GroupDocs.Parser for .NET 18.7 Release Notes

Major Features

There are the following features in this release:

  • API to provide data for text analysis
  • Support for text analysis API for PDF documents

Full List of Issues Covering all Changes in this Release

KeySummaryIssue Type
PARSERNET-992Implement API to provide data for text analysisNew feature
PARSERNET-956Implement the support for text analysis API for PDF documentsNew feature

Public API and Backward Incompatible Changes

API to provide data for text analysis

Description

This feature allows extracting text areas from document pages.

Public API changes

Added DocumentContent class.
Added DocumentPage class.
Added TextArea class.
Added TextAreaItem class.
Added Rectangle class.
Added Font class.
Added Font property to TextProperties class.
IsBold and IsItalic properties of TextProperties class are marked as obsolete.

DocumentContent abstract class provides API to extract text areas from document pages.
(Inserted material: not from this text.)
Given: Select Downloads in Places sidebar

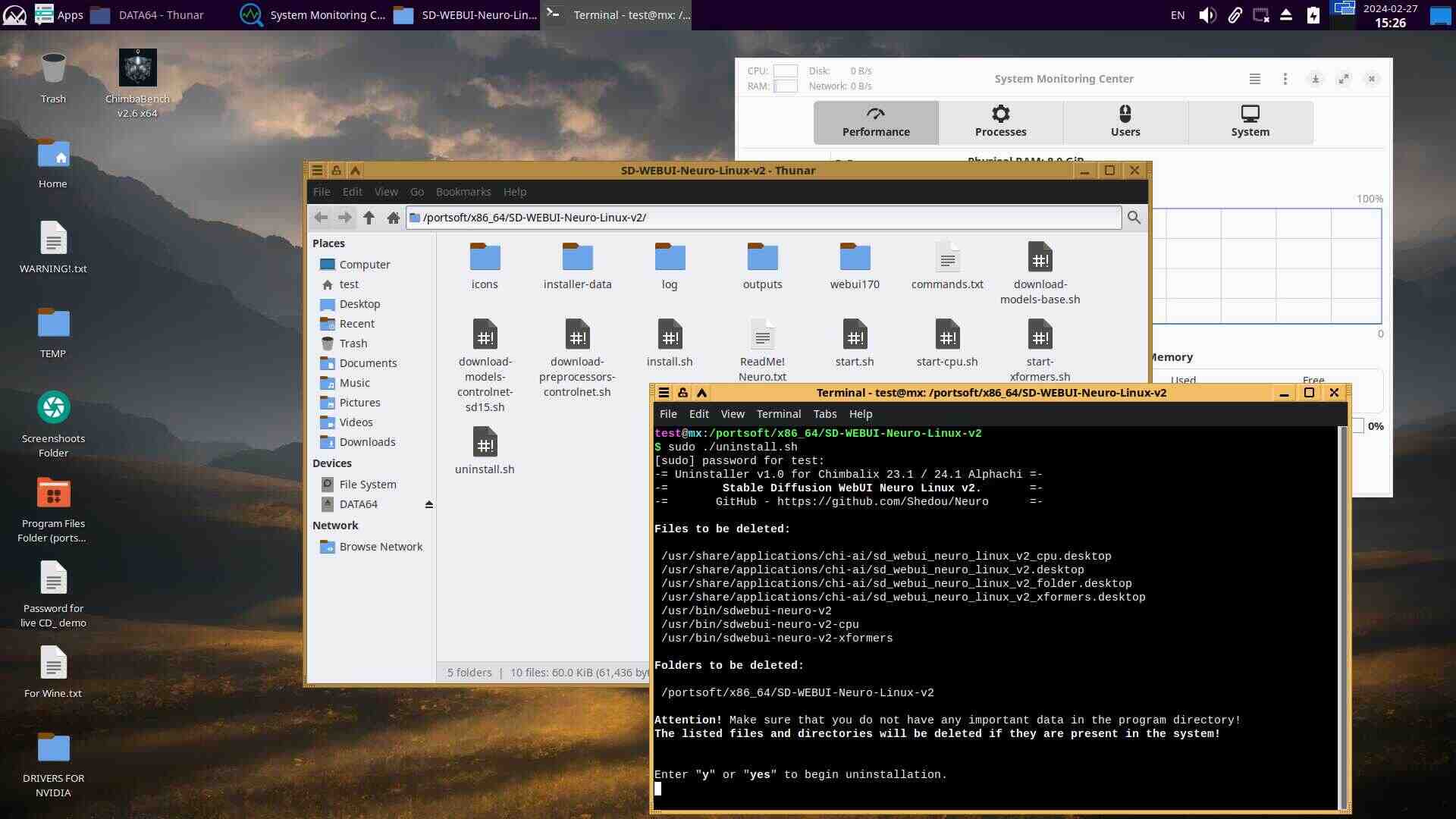Looking at the screenshot, I should [367, 442].
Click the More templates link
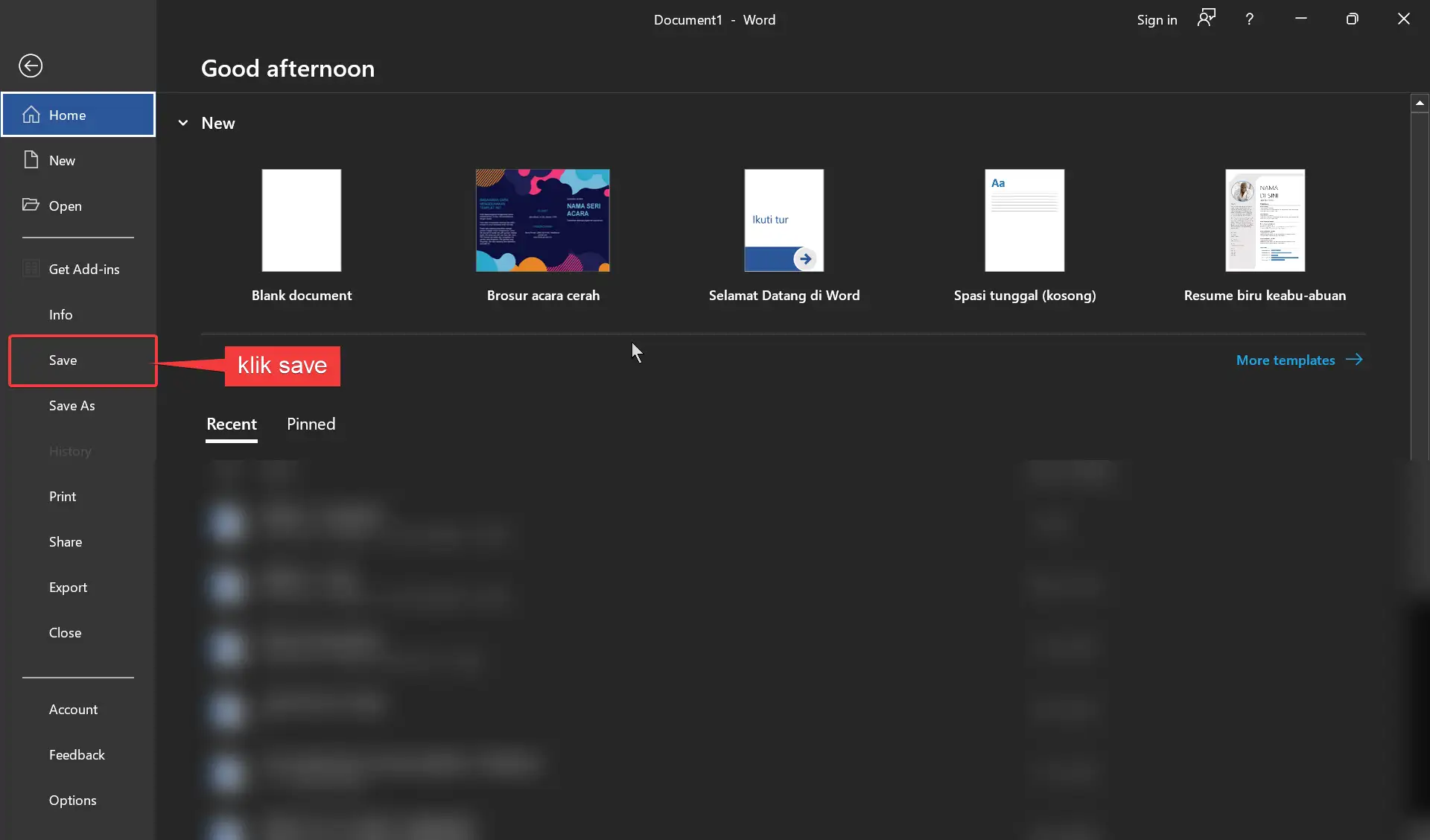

This API is represented by an abstract class, so we can extend this API in new versions. To provide this API, text extractor implements its own internal private class and provides DocumentContent property (see PdfTextExtractor as the sample).

DocumentContent class has the following members:

MemberDescription
PageCountReturns a total number of document pages
DisposeReleases resources used by the class
GetPageReturns a document page (see below)
GetTextAreasReturns a collection of TextArea objects (see below)

GetPage method returns an instance of DocumentPage class. This class has the following members:

MemberDescription
IndexZero-based page index
WidthPage width
HeightPage height
TextAreasCollection of TextArea objects

GetPage method works in the same way as GetTextAreas method excepting it returns DocumentPage object instead of collection of text areas.

GetTextAreas method returns a collection of TextArea objects. There are two versions of this method:

C#

GetTextArea(int pageIndex)
GetTextArea(int pageIndex, TextAreaSearchOptions searchOptions)

The first version returns all text areas from the page. The second version provides the ability to search a text with the regular expression and bounds the search area by the rectangle. TextAreaSearchOptions class has the following members:

MemberDescription
ExpressionRegular expression. Null if it isn’t used
RectangleRectangle to bound the search area. Null if it isn’t used
IgnoreFormattingA value indicating whether text formatting is ignored.
UniteSegmentsA value indicating whether nearby standing text segments are united.

TextArea class has the following members:

MemberDescription
PageDocument page
TextText of the text area
RectangleRectangle of the text area
ItemsCollection of TextAreaItem objects
DisposeRemoves an object from DocumentPage

TextArea class can be used as a stand-alone object. In this case, it has own Rectangle and Text properties; Items collection is empty. But in most cases it contains items. If TextArea object has items, then Text and Rectangle properties are calculated by Items collection.

Rectangle class has the following members:

MemberDescription
LeftX-coordinate of the upper-left corner
TopY-coordinate of the upper-left corner
RightX-coordinate of the lower-right corner
BottomY-coordinate of the lower-right corner
WidthWidth of the rectangle
HeightHeight of the rectangle

TextAreaItem class has the following members:

MemberDescription
TextText of the text area
RectangleRectangle of the text area
TextPropertiesText properties of the segment

TextProperties class has Font property. Font class has the following members:

MemberDescription
IsBoldA value indicating whether the text is bold; otherwise, false.
IsItalicA value indicating whether the text is italic; otherwise, false.
NameFont name
SizeFont size

Usage

C#

// Create a text extractor
PdfTextExtractor extractor = new PdfTextExtractor("invoice.pdf");

// Create search options
TextAreaSearchOptions searchOptions = new TextAreaSearchOptions();
// Set a regular expression to search 'Invoice # XXX' text
searchOptions.Expression = "\\s?INVOICE\\s?#\\s?[0-9]+";
// Limit the search with a rectangle
searchOptions.Rectangle = new GroupDocs.Parser.Rectangle(10, 10, 300, 150);

// Get text areas
IList<TextArea> texts = extractor.DocumentContent.GetTextAreas(0, searchOptions);
            
// Iterate over a list
foreach(TextArea area in texts)
{
    // Print a text
    Console.WriteLine(area.Text);
}

Support for text analysis API for PDF documents

Description

This feature allows extracting text areas from document pages of PDF documents.

Public API changes

Added DocumentContent property to PdfTextExtractor class.

Usage

C#

// Create a text extractor
PdfTextExtractor extractor = new PdfTextExtractor("invoice.pdf");

// Create search options
TextAreaSearchOptions searchOptions = new TextAreaSearchOptions();
// Set a regular expression to search 'Invoice # XXX' text
searchOptions.Expression = "\\s?INVOICE\\s?#\\s?[0-9]+";
// Limit the search with a rectangle
searchOptions.Rectangle = new GroupDocs.Parser.Rectangle(10, 10, 300, 150);

// Get text areas
IList<TextArea> texts = extractor.DocumentContent.GetTextAreas(0, searchOptions);
            
// Iterate over a list
foreach(TextArea area in texts)
{
    // Print a text
    Console.WriteLine(area.Text);
}